**Provided data**
----
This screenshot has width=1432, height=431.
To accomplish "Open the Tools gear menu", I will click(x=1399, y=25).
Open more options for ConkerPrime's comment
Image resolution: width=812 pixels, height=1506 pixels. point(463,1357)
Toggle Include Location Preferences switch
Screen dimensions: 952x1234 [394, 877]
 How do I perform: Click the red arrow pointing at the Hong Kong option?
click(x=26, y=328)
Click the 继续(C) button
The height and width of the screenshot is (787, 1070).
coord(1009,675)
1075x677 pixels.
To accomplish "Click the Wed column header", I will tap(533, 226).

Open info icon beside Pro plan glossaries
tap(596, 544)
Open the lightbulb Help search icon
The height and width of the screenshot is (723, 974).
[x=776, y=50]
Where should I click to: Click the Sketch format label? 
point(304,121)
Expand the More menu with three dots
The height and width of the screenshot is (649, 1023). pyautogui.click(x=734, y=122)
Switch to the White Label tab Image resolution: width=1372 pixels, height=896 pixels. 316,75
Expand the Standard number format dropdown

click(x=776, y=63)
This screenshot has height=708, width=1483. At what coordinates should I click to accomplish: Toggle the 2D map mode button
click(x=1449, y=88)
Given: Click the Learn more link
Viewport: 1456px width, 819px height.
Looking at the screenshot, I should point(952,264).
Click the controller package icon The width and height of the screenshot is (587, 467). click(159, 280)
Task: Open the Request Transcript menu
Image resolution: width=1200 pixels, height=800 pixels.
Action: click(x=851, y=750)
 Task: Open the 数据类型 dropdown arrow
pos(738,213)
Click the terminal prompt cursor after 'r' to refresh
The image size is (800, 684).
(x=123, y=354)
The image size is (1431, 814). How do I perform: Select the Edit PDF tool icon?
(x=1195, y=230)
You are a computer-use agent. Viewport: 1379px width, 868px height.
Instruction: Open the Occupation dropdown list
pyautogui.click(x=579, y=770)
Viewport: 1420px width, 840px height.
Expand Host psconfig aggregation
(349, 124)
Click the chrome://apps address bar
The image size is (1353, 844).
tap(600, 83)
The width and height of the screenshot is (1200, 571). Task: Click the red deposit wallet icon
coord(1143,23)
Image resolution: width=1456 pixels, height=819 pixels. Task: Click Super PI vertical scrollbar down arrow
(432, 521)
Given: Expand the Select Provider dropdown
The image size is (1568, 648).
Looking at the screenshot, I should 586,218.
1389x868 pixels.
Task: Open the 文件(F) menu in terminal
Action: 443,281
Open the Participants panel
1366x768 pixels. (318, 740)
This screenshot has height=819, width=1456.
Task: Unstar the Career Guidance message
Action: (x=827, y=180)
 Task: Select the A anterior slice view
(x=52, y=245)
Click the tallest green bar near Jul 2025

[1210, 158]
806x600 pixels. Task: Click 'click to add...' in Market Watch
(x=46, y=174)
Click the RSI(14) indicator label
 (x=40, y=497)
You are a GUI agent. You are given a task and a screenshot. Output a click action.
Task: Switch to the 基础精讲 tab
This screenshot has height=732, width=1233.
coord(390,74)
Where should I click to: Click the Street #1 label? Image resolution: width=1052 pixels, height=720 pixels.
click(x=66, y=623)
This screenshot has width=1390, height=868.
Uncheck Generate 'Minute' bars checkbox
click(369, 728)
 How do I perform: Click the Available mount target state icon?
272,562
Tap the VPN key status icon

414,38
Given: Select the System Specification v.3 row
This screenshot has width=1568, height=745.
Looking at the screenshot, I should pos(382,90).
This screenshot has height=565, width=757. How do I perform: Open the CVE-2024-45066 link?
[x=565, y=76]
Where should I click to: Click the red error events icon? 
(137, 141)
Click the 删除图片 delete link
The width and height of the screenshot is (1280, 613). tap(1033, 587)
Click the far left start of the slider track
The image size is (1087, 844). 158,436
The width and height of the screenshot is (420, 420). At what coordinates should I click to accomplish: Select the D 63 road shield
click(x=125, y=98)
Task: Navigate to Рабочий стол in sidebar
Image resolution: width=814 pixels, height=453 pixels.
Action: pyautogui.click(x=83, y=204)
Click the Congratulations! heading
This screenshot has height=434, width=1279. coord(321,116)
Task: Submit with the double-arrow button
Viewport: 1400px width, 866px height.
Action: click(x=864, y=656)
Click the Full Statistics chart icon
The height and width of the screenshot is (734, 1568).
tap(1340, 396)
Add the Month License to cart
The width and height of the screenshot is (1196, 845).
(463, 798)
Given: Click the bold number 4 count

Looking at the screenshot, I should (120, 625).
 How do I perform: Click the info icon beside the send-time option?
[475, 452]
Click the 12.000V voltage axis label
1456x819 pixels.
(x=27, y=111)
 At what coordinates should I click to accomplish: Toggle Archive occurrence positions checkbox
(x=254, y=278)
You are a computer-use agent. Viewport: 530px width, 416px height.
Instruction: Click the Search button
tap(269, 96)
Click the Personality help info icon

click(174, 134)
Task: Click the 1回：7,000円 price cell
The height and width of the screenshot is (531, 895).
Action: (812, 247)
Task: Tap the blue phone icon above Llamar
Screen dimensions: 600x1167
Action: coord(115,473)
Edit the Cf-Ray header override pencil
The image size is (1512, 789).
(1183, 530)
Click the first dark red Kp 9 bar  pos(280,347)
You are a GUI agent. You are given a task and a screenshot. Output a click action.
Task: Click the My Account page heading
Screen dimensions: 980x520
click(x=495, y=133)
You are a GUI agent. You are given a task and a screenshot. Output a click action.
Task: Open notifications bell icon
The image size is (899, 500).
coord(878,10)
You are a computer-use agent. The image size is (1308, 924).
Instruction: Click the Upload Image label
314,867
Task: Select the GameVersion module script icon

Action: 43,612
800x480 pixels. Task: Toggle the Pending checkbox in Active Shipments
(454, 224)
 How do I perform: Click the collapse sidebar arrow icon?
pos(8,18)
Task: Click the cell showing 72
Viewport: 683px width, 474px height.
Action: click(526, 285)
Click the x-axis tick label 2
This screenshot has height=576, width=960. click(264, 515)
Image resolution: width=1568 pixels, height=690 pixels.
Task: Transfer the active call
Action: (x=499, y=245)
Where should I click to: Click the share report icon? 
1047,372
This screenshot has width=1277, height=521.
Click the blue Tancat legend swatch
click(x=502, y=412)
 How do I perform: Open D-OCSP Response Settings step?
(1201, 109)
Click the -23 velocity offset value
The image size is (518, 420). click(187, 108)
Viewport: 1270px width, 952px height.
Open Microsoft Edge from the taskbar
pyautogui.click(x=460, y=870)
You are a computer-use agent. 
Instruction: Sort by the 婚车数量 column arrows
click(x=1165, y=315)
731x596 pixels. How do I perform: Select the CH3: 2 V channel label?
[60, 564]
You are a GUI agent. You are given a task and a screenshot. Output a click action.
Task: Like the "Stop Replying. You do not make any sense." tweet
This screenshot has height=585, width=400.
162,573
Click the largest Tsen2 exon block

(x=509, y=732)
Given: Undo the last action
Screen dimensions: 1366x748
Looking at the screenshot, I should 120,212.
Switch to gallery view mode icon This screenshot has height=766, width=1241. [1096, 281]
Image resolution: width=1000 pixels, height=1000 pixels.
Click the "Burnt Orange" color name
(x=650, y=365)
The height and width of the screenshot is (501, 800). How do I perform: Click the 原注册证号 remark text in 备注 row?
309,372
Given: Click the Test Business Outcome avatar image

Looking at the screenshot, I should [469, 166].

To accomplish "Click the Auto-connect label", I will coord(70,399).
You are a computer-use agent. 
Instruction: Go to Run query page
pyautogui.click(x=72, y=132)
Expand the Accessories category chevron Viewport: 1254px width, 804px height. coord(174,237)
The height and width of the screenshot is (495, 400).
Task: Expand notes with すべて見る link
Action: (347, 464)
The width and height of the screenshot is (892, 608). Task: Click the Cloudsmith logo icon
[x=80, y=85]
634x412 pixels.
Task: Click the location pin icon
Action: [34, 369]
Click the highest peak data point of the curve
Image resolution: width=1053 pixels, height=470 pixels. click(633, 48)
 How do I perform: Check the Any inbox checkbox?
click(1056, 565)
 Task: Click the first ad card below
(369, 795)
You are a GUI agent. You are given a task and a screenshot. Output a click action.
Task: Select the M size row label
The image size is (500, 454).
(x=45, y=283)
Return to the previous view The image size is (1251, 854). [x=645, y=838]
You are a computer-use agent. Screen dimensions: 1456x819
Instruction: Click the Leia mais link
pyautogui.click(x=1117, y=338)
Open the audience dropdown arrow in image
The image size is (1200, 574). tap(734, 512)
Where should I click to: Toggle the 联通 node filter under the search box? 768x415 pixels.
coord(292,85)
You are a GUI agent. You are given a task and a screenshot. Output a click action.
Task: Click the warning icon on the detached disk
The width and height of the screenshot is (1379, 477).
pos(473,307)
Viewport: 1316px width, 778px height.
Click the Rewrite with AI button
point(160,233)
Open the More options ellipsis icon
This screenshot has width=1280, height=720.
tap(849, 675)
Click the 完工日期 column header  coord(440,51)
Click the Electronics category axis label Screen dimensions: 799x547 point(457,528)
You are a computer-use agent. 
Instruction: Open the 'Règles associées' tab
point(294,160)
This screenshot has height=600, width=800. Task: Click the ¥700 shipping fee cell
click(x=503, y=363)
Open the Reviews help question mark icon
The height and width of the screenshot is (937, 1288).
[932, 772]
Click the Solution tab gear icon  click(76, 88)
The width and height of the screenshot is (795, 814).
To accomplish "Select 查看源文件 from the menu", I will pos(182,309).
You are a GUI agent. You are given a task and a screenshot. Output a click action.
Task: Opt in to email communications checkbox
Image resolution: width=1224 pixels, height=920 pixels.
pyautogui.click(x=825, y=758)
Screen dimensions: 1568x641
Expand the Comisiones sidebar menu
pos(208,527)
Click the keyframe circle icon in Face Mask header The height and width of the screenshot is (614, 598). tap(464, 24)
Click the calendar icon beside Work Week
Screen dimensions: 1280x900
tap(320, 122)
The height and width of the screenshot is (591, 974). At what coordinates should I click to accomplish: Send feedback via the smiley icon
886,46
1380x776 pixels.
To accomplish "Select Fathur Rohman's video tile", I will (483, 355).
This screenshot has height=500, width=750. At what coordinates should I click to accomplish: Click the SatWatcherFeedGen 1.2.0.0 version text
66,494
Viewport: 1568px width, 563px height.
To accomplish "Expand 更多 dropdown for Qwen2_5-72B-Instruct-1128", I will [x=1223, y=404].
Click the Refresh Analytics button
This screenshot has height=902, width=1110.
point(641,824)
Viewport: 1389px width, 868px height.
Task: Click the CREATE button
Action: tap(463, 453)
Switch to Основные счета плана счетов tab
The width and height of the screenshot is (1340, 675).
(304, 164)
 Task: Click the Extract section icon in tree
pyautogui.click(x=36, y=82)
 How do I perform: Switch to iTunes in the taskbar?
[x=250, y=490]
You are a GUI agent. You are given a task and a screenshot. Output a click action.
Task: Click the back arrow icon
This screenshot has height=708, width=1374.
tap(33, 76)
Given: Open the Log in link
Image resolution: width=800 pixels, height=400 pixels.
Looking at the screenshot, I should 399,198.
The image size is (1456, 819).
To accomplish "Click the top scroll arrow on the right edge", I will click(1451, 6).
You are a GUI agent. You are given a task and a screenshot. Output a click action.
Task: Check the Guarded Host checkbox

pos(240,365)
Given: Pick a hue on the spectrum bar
----
**Task**
Output as a JSON list of strings every line from the start of the rows down to the line containing "Screen dimensions: 952x1234 [394, 877]", one string per line, with blank lines omitted.

**Final result**
[
  "This screenshot has width=1432, height=431.",
  "To accomplish \"Open the Tools gear menu\", I will click(x=1399, y=25).",
  "Open more options for ConkerPrime's comment",
  "Image resolution: width=812 pixels, height=1506 pixels. point(463,1357)",
  "Toggle Include Location Preferences switch",
  "Screen dimensions: 952x1234 [394, 877]"
]